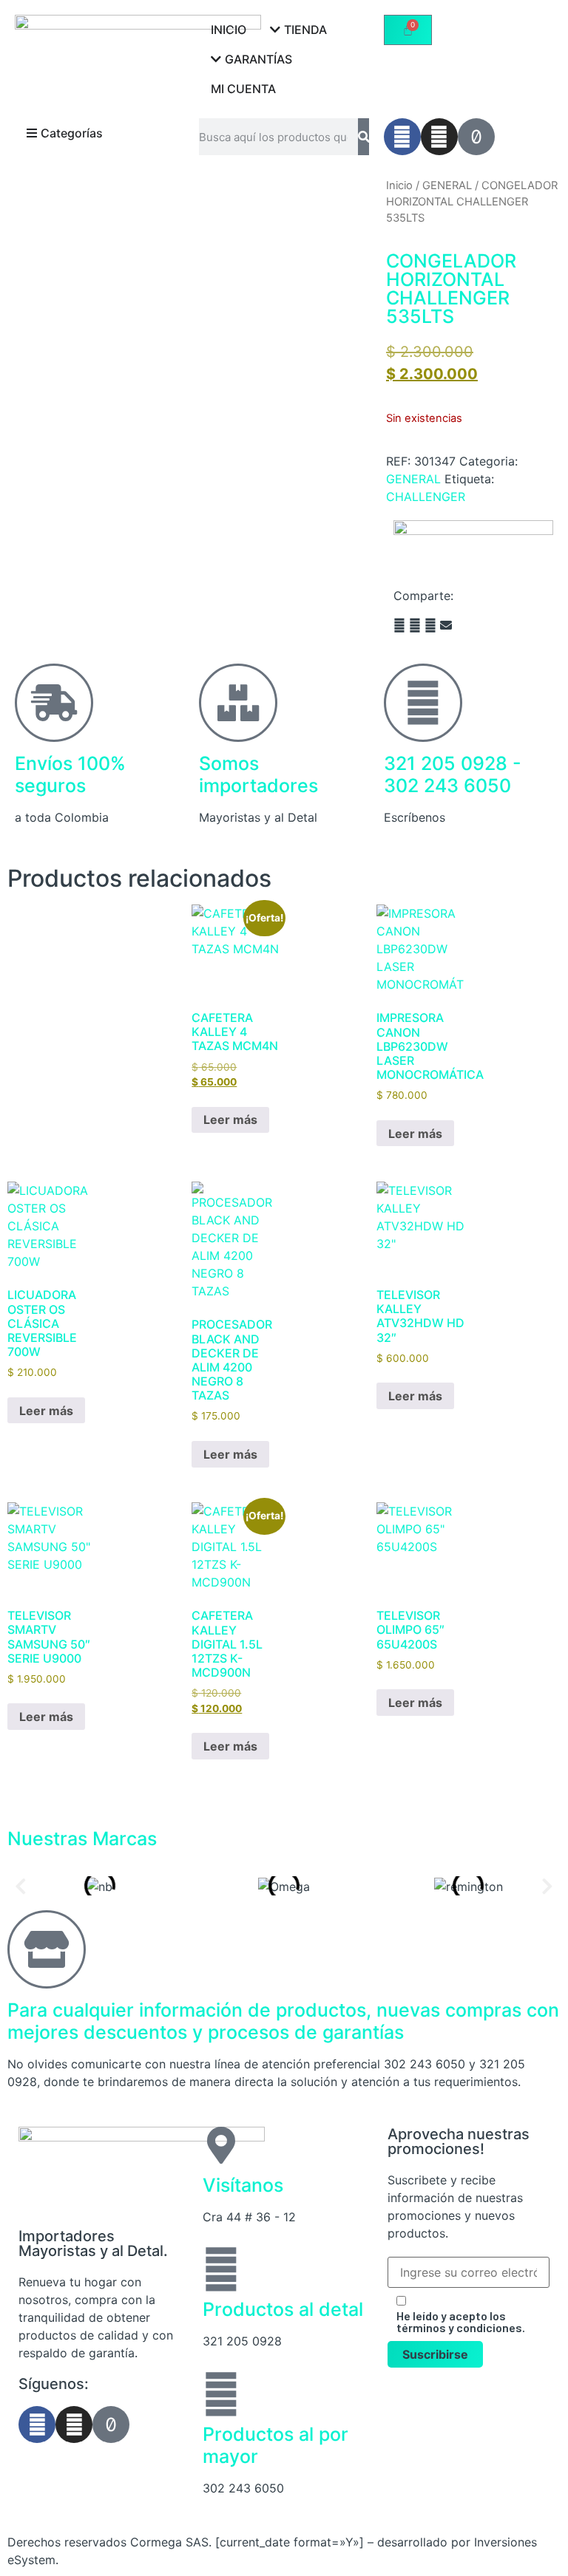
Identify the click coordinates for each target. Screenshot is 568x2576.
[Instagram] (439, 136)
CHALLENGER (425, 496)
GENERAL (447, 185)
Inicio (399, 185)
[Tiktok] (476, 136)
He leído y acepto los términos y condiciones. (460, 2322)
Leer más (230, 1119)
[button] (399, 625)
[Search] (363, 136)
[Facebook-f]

-------

- _Problem to work on_
Return exactly the lines from the one containing "He leído y acepto" through the last line of the records above, both included, and nothing else.

- _Answer_
He leído y acepto los términos y condiciones. (460, 2322)
Leer más (230, 1119)
[button] (399, 625)
[Search] (363, 136)
[Facebook-f]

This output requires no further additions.